> _Selected passage_:
* Start *

Theorem tfrlem11 7371

Description: Lemma for transfinite recursion. Compute the value of 𝐶. (Contributed by NM, 18-Aug-1994.) (Revised by Mario Carneiro, 9-May-2015.)

Hypotheses

Ref	Expression
tfrlem.1	⊢ 𝐴 = {𝑓 ∣ ∃𝑥 ∈ On (𝑓 Fn 𝑥 ∧ ∀𝑦 ∈ 𝑥 (𝑓‘𝑦) = (𝐹‘(𝑓 ↾ 𝑦)))}
tfrlem.3	⊢ 𝐶 = (recs(𝐹) ∪ {⟨dom recs(𝐹), (𝐹‘recs(𝐹))⟩})

* End *

Extracted data entries
* Start *

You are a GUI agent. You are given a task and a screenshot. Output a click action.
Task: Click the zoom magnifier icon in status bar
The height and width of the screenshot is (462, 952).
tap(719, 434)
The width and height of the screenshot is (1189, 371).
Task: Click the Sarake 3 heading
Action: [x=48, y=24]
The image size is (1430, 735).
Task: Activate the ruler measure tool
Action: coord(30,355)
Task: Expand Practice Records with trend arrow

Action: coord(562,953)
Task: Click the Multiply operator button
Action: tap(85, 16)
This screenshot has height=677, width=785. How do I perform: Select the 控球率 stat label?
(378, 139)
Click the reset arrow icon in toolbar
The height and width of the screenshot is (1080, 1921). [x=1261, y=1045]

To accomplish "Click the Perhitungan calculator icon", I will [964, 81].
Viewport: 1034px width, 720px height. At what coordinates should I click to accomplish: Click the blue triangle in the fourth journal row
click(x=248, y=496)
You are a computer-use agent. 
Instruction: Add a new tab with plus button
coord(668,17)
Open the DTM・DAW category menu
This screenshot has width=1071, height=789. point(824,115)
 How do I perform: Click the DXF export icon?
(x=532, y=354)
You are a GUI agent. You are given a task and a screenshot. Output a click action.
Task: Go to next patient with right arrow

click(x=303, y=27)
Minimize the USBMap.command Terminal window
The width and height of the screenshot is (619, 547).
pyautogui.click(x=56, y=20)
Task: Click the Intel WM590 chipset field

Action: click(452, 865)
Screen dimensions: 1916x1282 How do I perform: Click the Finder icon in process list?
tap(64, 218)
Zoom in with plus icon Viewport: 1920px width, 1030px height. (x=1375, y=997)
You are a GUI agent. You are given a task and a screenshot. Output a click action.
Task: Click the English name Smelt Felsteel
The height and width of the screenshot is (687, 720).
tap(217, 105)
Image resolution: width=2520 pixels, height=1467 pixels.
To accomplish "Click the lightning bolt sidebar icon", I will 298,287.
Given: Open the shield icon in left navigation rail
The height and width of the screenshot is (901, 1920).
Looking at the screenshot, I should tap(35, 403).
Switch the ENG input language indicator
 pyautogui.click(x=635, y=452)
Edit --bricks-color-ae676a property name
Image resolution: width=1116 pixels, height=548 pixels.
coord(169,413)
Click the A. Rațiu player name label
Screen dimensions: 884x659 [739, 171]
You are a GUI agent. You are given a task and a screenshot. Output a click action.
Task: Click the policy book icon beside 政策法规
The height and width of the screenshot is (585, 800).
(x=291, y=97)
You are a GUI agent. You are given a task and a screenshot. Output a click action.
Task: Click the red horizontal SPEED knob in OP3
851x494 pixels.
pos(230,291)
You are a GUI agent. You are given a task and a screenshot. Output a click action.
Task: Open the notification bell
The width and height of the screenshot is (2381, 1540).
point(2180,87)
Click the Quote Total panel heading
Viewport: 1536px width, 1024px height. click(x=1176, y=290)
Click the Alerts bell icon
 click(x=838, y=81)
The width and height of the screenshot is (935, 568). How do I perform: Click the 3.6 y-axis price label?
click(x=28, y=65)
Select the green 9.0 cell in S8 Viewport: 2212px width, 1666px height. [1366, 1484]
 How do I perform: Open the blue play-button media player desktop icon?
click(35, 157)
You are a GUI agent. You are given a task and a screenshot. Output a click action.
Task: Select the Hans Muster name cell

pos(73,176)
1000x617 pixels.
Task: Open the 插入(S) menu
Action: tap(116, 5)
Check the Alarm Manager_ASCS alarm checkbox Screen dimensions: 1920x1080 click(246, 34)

* End *

> _Goal_: Carry on the page for the transfinite recursion lemma tfrlem11 from the point at which it stops. These items were taken from a separate source unrelated to the text.

> _Response to this task_:
Assertion

Ref	Expression
tfrlem11	⊢ (dom recs(𝐹) ∈ On → (𝐵 ∈ suc dom recs(𝐹) → (𝐶‘𝐵) = (𝐹‘(𝐶 ↾ 𝐵))))

Distinct variable groups:   𝑥,𝑓,𝑦,𝐵   𝐶,𝑓,𝑥,𝑦   𝑓,𝐹,𝑥,𝑦

Allowed substitution hints:   𝐴(𝑥,𝑦,𝑓)

Proof of Theorem tfrlem11

Step	Hyp	Ref	Expression
1		elsuci 5708	. 2 ⊢ (𝐵 ∈ suc dom recs(𝐹) → (𝐵 ∈ dom recs(𝐹) ∨ 𝐵 = dom recs(𝐹)))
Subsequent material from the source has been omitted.